** DATA FOR THE TASK follows **

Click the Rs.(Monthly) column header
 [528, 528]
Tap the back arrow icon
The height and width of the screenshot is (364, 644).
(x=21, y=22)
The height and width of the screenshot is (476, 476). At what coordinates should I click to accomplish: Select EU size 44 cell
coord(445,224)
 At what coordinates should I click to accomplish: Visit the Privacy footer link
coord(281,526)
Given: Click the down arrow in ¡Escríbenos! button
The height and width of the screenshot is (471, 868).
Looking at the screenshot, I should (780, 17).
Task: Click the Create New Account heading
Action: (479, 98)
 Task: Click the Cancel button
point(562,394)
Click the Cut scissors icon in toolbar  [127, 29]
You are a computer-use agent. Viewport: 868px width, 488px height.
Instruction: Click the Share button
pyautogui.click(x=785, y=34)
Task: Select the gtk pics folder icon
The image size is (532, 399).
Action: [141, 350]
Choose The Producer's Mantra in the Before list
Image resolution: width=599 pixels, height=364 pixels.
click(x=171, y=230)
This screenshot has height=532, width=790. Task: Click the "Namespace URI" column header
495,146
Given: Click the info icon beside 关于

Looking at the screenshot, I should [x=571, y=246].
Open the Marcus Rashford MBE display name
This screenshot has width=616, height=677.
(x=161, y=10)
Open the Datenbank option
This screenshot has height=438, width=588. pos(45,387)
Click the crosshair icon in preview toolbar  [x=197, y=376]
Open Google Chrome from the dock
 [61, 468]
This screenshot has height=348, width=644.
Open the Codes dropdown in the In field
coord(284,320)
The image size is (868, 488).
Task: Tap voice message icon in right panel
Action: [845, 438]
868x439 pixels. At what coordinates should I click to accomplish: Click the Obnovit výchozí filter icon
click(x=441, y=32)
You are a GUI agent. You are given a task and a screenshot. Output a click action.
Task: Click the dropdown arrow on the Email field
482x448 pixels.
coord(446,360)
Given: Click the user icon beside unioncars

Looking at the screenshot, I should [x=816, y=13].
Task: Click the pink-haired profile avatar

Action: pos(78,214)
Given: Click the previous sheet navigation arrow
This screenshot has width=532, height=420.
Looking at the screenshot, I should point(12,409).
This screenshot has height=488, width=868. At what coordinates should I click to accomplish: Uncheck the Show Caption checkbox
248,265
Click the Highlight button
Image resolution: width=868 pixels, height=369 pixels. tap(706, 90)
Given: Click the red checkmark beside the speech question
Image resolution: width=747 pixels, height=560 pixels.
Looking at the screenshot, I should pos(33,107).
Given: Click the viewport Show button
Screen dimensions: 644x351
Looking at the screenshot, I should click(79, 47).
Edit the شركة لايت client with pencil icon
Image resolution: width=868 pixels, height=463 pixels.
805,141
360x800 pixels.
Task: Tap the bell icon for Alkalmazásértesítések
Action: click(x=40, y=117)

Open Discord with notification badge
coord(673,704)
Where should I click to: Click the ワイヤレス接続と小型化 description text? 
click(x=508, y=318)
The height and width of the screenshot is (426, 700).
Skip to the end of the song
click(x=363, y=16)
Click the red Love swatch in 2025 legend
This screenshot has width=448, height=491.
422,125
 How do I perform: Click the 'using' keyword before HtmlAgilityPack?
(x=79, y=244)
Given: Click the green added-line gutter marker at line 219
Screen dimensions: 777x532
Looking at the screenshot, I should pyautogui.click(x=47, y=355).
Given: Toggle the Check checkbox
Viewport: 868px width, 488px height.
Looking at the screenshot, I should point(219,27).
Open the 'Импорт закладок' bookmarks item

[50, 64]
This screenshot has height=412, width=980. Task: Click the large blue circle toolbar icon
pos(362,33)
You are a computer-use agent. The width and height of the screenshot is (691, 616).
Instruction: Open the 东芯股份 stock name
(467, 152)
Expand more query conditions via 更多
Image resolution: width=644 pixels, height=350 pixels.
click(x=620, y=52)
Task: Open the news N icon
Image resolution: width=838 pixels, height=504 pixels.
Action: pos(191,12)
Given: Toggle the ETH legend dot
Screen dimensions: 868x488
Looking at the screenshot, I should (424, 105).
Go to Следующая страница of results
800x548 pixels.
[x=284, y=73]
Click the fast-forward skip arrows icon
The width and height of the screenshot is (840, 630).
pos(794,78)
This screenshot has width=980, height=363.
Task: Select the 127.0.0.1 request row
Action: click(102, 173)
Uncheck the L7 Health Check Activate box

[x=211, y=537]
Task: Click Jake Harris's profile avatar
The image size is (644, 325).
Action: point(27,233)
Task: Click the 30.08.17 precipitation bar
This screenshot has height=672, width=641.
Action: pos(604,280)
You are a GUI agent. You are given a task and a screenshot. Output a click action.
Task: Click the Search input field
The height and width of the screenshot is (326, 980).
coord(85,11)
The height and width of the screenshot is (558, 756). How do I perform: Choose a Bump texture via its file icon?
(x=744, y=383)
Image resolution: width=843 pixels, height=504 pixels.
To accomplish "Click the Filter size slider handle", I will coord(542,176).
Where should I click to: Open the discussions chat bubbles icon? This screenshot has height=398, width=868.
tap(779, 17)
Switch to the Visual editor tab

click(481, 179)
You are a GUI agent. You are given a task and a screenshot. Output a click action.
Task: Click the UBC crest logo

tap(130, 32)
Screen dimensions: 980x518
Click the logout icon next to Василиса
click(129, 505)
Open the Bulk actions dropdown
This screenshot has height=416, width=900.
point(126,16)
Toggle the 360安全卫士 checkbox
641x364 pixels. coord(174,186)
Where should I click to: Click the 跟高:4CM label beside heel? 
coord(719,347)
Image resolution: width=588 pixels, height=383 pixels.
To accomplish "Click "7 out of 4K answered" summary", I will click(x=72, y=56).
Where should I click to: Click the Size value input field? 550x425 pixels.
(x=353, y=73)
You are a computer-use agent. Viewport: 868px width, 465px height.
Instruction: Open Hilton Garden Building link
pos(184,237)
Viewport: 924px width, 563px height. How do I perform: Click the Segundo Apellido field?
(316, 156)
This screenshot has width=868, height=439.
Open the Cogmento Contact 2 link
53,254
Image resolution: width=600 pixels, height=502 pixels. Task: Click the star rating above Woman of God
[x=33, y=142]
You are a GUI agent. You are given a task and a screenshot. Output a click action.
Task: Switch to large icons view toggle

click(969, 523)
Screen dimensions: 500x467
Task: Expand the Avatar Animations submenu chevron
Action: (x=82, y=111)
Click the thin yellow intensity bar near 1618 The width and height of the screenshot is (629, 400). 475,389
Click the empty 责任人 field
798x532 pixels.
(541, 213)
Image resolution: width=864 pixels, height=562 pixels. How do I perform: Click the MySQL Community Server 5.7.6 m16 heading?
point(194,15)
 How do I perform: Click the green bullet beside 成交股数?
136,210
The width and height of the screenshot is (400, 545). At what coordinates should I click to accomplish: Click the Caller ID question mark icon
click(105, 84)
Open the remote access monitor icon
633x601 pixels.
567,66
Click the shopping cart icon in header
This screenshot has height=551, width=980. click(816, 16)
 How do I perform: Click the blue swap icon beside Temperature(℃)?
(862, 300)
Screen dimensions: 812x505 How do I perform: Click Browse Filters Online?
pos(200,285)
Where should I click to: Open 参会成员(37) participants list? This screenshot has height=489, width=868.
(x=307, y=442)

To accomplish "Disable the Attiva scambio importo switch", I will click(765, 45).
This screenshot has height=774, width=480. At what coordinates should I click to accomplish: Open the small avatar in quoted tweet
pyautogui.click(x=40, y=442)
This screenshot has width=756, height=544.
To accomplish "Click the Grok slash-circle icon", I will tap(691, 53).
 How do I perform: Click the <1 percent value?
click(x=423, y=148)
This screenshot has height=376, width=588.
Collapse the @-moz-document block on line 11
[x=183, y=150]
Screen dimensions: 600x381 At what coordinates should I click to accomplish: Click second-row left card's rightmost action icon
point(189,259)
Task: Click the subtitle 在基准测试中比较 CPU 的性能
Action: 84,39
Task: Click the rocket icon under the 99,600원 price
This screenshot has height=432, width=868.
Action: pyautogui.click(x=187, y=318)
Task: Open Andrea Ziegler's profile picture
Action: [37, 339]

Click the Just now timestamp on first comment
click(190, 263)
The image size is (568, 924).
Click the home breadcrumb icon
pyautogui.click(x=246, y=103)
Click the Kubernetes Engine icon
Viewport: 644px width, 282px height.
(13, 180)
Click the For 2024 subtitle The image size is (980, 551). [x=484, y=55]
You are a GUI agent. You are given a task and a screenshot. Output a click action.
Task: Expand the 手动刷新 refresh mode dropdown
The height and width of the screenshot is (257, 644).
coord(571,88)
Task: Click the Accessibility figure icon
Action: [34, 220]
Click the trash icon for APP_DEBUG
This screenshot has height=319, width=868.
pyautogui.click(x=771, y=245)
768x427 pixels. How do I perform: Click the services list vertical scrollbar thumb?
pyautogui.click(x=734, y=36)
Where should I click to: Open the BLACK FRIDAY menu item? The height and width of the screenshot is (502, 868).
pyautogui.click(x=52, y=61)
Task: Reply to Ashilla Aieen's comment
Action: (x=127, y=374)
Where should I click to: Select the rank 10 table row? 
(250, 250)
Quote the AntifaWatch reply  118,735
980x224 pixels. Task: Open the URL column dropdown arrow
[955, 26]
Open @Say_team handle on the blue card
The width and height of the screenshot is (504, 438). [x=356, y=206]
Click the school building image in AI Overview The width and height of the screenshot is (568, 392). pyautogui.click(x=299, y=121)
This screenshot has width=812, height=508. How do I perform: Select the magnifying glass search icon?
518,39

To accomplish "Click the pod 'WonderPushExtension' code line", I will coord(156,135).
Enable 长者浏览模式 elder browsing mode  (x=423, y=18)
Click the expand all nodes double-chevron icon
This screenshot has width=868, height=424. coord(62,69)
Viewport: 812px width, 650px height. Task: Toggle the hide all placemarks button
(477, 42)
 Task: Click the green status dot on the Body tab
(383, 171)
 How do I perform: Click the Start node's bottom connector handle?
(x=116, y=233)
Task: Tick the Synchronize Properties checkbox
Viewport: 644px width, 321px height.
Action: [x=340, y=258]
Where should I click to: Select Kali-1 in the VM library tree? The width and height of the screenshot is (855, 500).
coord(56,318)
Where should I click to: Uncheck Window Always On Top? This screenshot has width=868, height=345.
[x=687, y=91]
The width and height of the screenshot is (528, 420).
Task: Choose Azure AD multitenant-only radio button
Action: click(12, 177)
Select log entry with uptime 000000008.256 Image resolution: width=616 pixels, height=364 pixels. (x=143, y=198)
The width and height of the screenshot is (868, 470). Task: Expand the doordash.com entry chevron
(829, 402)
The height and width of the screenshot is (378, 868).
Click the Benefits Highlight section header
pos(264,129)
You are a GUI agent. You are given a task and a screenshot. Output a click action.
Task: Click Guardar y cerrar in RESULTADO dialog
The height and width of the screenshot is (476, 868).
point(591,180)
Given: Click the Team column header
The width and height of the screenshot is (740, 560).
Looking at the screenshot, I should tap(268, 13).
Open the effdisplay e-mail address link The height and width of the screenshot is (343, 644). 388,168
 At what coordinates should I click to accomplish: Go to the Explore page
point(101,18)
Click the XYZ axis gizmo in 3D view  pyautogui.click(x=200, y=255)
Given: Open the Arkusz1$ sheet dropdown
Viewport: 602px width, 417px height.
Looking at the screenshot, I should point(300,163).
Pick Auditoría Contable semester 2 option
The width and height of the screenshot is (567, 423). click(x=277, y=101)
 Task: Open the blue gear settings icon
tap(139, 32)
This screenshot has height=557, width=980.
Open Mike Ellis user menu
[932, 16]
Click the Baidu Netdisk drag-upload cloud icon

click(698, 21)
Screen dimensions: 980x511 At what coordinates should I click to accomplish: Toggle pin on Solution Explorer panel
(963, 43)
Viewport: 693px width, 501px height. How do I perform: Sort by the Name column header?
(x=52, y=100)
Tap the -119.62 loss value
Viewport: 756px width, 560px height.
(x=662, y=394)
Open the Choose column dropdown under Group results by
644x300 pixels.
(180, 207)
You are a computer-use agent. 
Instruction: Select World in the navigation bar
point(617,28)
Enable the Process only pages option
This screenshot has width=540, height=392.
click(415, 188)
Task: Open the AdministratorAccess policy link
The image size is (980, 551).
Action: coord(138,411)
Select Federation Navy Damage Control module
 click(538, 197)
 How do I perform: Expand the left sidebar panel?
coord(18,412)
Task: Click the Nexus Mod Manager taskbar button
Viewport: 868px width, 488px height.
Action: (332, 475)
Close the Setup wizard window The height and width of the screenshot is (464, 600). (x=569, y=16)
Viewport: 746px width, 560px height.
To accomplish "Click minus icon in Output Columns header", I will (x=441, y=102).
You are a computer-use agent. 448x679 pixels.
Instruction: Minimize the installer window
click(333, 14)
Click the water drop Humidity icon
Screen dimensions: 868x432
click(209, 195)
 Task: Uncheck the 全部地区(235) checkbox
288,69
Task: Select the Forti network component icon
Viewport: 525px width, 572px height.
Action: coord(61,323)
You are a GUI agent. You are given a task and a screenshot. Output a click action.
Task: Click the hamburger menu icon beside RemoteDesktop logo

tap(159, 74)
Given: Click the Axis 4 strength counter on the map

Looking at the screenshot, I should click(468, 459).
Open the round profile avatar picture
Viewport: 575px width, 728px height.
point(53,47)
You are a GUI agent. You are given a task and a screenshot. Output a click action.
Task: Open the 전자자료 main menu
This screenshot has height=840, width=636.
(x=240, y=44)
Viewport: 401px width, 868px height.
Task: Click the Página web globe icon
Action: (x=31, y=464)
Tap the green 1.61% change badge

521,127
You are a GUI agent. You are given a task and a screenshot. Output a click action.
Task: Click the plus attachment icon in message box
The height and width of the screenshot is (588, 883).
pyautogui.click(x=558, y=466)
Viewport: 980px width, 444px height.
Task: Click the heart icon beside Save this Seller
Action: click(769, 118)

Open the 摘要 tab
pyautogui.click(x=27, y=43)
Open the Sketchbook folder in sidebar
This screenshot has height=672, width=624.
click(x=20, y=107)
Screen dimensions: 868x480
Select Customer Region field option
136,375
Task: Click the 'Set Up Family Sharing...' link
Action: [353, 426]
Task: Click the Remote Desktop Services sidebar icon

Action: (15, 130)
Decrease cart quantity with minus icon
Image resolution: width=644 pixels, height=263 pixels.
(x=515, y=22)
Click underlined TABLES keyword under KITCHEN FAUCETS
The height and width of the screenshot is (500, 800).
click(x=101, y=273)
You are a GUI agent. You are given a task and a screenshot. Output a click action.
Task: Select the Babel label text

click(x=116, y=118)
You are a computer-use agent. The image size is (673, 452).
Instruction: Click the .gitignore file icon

** End of DATA FOR THE TASK **

● EXERCISE DESCRIPTION:
Everything from the line that has "Task: Select the Babel label text" to the final line above should be retyped exactly, and nothing else.

● RESPONSE AREA:
Task: Select the Babel label text

click(x=116, y=118)
You are a computer-use agent. The image size is (673, 452).
Instruction: Click the .gitignore file icon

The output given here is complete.